Interpret Toolformer
Large language models (LLM) have shown incredible advantages in solving new tasks with limited text data. However, despite this, they have limitations in other ways, such as:
- lack of access to up-to-date information
- tendency to fantasize about facts
- Difficulties with low-resource languages
- Lack of mathematical skills for precise calculations
- Lack of understanding of time processes
How to use large models to solve more problems? In the article "Interpretation of TaskMatrix.AI", TaskMatrix.AI is a combination of Toolformer and chatGPT, connecting the basic model with millions of APIs to complete tasks. So, what is a Toolformer?

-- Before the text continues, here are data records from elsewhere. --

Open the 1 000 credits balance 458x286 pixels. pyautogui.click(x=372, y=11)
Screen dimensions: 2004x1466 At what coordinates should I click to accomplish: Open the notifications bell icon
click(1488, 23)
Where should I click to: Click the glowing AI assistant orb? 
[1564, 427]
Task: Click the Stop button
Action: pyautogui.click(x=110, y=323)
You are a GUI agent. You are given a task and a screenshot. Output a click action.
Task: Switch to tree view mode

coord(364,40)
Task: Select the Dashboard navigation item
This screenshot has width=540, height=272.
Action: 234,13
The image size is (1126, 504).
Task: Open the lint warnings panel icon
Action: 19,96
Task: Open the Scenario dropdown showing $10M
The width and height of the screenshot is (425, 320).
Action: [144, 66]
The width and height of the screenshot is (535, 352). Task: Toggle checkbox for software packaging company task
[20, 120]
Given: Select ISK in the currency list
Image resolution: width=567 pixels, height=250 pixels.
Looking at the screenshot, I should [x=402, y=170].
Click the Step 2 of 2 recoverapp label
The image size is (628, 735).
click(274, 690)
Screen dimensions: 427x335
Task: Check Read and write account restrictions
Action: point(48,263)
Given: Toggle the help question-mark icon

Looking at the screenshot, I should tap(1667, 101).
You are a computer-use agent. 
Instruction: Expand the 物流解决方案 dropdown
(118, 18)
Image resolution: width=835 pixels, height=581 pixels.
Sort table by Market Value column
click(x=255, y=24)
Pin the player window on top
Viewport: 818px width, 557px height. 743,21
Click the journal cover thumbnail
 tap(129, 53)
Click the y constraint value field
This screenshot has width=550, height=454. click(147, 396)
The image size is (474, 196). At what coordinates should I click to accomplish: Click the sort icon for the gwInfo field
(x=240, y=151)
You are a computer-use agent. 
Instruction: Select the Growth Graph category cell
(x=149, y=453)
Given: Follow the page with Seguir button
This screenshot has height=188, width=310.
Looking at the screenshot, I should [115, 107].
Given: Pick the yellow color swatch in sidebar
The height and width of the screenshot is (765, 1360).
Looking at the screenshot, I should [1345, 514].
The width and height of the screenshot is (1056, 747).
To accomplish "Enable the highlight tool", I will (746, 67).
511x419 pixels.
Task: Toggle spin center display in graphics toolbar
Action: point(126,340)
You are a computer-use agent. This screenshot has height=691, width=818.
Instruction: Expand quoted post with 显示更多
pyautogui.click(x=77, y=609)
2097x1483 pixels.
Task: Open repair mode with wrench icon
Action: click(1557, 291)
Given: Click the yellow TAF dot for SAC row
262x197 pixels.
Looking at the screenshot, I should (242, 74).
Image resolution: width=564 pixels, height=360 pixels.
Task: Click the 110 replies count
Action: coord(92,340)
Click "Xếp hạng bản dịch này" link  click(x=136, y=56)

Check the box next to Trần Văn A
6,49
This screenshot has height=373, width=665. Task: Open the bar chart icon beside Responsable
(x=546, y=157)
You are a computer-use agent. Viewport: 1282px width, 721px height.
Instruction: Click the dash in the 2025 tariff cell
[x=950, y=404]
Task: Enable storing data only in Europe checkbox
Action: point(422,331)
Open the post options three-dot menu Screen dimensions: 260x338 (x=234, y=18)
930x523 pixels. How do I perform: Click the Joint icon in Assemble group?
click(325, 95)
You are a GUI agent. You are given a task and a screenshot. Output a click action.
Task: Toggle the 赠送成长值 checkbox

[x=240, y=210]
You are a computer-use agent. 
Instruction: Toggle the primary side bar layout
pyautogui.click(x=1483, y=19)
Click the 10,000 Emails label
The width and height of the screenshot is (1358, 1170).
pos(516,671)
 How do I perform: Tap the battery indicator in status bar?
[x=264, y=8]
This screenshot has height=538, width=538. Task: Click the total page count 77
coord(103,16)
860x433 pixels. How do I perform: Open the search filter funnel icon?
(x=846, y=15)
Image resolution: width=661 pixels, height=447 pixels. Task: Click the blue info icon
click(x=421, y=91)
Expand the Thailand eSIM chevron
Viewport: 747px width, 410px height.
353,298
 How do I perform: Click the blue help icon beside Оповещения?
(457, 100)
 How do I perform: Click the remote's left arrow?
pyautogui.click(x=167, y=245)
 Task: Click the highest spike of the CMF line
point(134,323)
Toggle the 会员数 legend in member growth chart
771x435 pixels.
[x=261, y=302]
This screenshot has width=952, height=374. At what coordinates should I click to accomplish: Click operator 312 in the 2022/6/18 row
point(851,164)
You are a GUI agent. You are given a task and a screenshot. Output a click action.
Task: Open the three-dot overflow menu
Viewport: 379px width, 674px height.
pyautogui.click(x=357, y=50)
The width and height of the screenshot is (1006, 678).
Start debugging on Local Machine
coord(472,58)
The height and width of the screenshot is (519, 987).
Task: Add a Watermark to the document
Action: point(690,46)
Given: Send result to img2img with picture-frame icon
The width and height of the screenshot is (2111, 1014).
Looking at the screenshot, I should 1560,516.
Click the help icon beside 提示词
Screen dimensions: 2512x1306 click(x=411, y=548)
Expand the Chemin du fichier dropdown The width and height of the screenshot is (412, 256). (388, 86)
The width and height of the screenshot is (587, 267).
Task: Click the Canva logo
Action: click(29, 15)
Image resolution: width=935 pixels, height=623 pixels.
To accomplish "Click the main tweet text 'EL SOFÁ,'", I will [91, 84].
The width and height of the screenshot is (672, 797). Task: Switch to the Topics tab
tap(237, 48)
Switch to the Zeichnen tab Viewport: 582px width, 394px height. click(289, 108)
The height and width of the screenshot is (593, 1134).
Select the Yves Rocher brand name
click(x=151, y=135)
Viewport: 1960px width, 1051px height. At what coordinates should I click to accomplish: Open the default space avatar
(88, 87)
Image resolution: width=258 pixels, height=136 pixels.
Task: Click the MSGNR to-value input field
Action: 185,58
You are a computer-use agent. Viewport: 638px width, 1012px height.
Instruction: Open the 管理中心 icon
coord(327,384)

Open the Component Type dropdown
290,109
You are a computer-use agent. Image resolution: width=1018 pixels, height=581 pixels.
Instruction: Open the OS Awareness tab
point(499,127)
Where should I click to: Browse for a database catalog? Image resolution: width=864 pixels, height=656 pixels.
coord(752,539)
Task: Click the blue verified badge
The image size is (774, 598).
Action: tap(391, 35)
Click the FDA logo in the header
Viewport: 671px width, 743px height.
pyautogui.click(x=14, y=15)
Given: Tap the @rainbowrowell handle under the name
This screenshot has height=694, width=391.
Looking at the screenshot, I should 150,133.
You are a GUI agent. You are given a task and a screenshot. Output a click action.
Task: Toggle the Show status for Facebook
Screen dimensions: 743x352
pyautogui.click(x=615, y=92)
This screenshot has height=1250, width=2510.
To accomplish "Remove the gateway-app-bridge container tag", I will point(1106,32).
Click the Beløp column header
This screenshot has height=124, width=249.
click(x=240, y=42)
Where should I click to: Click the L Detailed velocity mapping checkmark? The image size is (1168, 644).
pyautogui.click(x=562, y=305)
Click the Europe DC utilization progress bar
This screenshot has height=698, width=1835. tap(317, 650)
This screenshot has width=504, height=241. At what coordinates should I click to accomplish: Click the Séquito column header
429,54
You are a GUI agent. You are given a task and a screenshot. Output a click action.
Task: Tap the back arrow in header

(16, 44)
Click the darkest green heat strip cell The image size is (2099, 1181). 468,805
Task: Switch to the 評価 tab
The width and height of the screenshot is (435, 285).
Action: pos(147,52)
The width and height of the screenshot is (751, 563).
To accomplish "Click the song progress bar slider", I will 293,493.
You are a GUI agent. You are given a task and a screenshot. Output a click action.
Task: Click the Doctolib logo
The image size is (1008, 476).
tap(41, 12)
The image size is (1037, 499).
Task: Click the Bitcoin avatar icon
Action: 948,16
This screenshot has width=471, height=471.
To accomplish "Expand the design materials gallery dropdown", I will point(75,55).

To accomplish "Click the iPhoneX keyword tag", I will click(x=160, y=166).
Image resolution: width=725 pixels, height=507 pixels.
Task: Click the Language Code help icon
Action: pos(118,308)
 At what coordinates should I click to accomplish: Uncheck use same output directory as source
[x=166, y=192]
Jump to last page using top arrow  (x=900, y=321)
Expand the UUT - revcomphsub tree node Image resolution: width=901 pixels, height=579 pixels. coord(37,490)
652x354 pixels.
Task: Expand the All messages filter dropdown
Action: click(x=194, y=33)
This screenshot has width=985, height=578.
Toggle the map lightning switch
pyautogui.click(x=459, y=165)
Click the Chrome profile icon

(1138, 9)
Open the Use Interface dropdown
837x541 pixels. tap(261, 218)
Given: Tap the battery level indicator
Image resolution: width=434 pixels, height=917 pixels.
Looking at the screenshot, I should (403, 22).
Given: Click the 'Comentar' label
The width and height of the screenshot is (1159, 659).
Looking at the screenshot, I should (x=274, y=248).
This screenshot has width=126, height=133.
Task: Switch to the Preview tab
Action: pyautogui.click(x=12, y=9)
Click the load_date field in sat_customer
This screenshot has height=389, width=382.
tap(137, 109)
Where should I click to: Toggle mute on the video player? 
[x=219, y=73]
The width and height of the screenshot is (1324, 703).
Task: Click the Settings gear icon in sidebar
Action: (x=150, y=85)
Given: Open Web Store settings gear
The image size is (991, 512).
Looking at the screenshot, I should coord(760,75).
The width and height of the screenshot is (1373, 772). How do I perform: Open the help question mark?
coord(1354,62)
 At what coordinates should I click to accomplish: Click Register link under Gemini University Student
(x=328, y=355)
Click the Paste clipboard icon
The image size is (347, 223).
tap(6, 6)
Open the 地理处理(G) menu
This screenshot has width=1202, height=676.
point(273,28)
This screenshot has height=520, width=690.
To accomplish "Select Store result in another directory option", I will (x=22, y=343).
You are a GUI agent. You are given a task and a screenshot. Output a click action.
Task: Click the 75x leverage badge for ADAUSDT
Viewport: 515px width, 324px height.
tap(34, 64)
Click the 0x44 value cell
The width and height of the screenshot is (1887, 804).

Toolformer is a new open source model of Meta that can solve problems that require the use of APIs, such as calculators, Wikipedia searches, dictionary lookups, etc. Toolformer recognizes that it must use a tool, determines which tool to use, and how to use the tool. The use cases for Toolformers could be endless, from providing instant search results for any question, to contextual information, such as the best restaurants in town.
1. What is Toolformer?
What is Toolformer? In short, Toolformer is a language model that can teach itself how to use tools.
Toolformer is based on a pre-trained GPT-J model with 6.7 billion parameters, trained using self-supervised learning methods. This approach involves sampling and filtering API calls to augment existing text datasets.
Toolformer hopes to complete the task of LLM self-learning how to use tools through the following two requirements:
- The use of tools should be learned through self-supervision without requiring a lot of manual labor Note.
- LM should not lose its generality and should be able to decide for itself when and how to use which tool.
The following image shows Toolformer's predictions (e.g., API calls embedded in the data sample):
2. Toolformer’s architecture and implementation method
One of the core features in ChatGPT is context-based learning (In-Context Learning), which refers to a machine learning method in which the model is presented from a specific context or environment Learn from examples. The goal of contextual learning is to improve the model's ability to understand and generate language that is appropriate for a given context or situation. In natural language processing (NLP) tasks, language models can be trained to generate responses to specific prompts or questions. So, how does Toolformer take advantage of In-Context Learning?
Toolformer is a large language model that enables the use of different tools through API calls. The input and output of each API call needs to be formatted as a sequence of text/conversation to flow naturally within the session.
As you can see from the image above, Toolformer first leverages the model’s contextual learning capabilities to sample a large number of potential API calls.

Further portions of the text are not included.